• [Tugas Anda]
1. Menurut artikel di bawah, berapa kontraktor yang dihadirkan Jaksa Penuntut Umum sebagai saksi dalam sidang itu?
2. Tuliskan ulang secara persis bagian artikel di bawah, mulai dari "Penulis: budi susanto" sampai dengan "kontraktor sebagai saksi.".
3. Tentukan apakah setiap pernyataan berikut sesuai dengan artikel di bawah. Jawab ya atau tidak, lalu kutip persis kata-kata artikel yang menjadi dasarnya.
(a) Pelaksana proyek harus menyetor 20 persen ke Budhi Sarwono sebagai fee.
(b) Sidang digelar di Pengadilan Negeri Tipikor Semarang.
(c) Mistar adalah Direktur CV Gilang Utama.

Korupsi Banjarnegara
Terungkap di Sidang, Bupati Nonaktif Banjarnegara Kumpulkan Kontraktor dan Minta Fee 10 Persen
Bupati nonaktif Banjarnegara Budhi Sarwono dan orang kepercayaannya, Kedy Afandi, menaikkan 20 persen nilai proyek DPUPR Banjarnegara 2017-2018.
Penulis: budi susanto | Editor: rika irawati
TRIBUNBANYUMAS.COM, SEMARANG - Bupati nonaktif Banjarnegara Budhi Sarwono dan orang kepercayaannya, Kedy Afandi, menaikkan 20 persen nilai proyek di Dinas Pekerjaan Umum dan Perumahan Rakyat (PUPR) Banjarnegara 2017-2018.
Dari jumlah tersebut, pelaksana proyek harus menyetor 10 persen ke Budhi Sarwono sebagai fee.
Fakta ini terungkap dalam persidangan lanjutan dugaan suap yang menyeret Bupati nonaktif Banjarnegara Budhi Sarwono dan Kedy Afandi sebagai tersangka, di Pengadilan Negeri Tindak Pidana Korupsi (Tipikor) Semarang, Jumat (4/3/2022).
Dalam sidang tersebut, Jaksa Penuntut Umum (JPU) menghadirkan empat kontraktor sebagai saksi.
Mereka adalah Sapto Budiono, Direktur CV Karya Jaya Muliya; Susmono Dwi Santoso, Direktur CV Gilang Utama; Mistar, Direktur PT Sutikno; serta Ugo Widianto, Direktur CV Dewata Teknik.
Dalam persidangan yang digelar mulai pukul 09.30 WIB itu, sejumlah saksi menguak fakta adanya pungutan yang wajib diberikan ke Bupati nonaktif Banjarnegara Budhi Sarwono untuk proyek Dinas PUPR tahun 2017-2018 yang mereka kerjakan.
Baca juga: Terungkap di Sidang, Kontraktor Proyek DPUPR Banjarnegara Setor Dana untuk Kampanye Budhi Sarwono
Baca juga: Sidang Suap Bupati Nonaktit Banjarnegara, Saksi Ungkap Sopir Jadi Dirut Perusahaan Pelaksana Proyek
Baca juga: Bupati Nonaktif Banjarnegara Jalani Sidang Perdana, Didakwa Terima Suap dan Gratifikasi Rp 26 Miliar
Para saksi juga mengaku melakukan sejumlah pertemuan untuk menaikkan harga setiap proyek pada Dinas PUPR Banjarnegara.

• [Daftar Informasi]
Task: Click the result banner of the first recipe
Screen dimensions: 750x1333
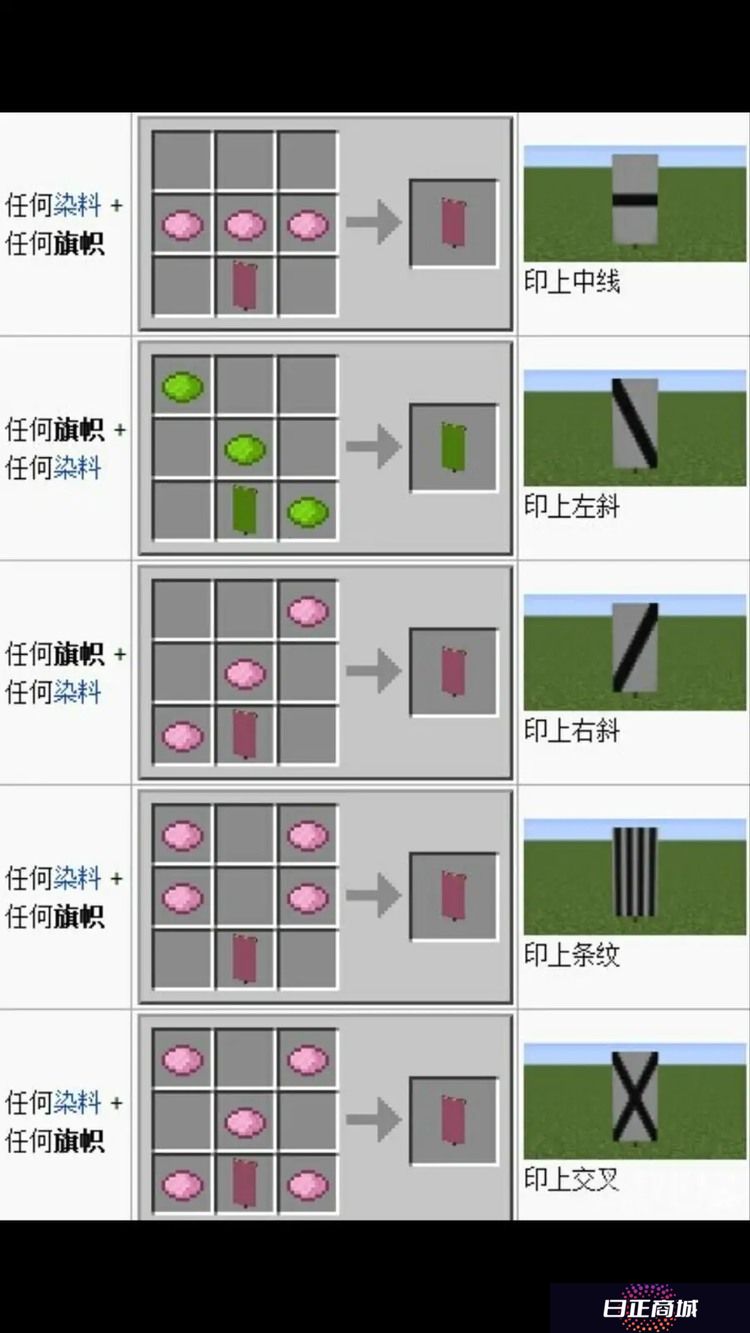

• [Hasil Tugas]
1. Empat kontraktor.

2.
Penulis: budi susanto | Editor: rika irawati
TRIBUNBANYUMAS.COM, SEMARANG - Bupati nonaktif Banjarnegara Budhi Sarwono dan orang kepercayaannya, Kedy Afandi, menaikkan 20 persen nilai proyek di Dinas Pekerjaan Umum dan Perumahan Rakyat (PUPR) Banjarnegara 2017-2018.
Dari jumlah tersebut, pelaksana proyek harus menyetor 10 persen ke Budhi Sarwono sebagai fee.
Fakta ini terungkap dalam persidangan lanjutan dugaan suap yang menyeret Bupati nonaktif Banjarnegara Budhi Sarwono dan Kedy Afandi sebagai tersangka, di Pengadilan Negeri Tindak Pidana Korupsi (Tipikor) Semarang, Jumat (4/3/2022).
Dalam sidang tersebut, Jaksa Penuntut Umum (JPU) menghadirkan empat kontraktor sebagai saksi.

3.
(a) Tidak: "pelaksana proyek harus menyetor 10 persen ke Budhi Sarwono sebagai fee"
(b) Ya: "di Pengadilan Negeri Tindak Pidana Korupsi (Tipikor) Semarang"
(c) Tidak: "Mistar, Direktur PT Sutikno"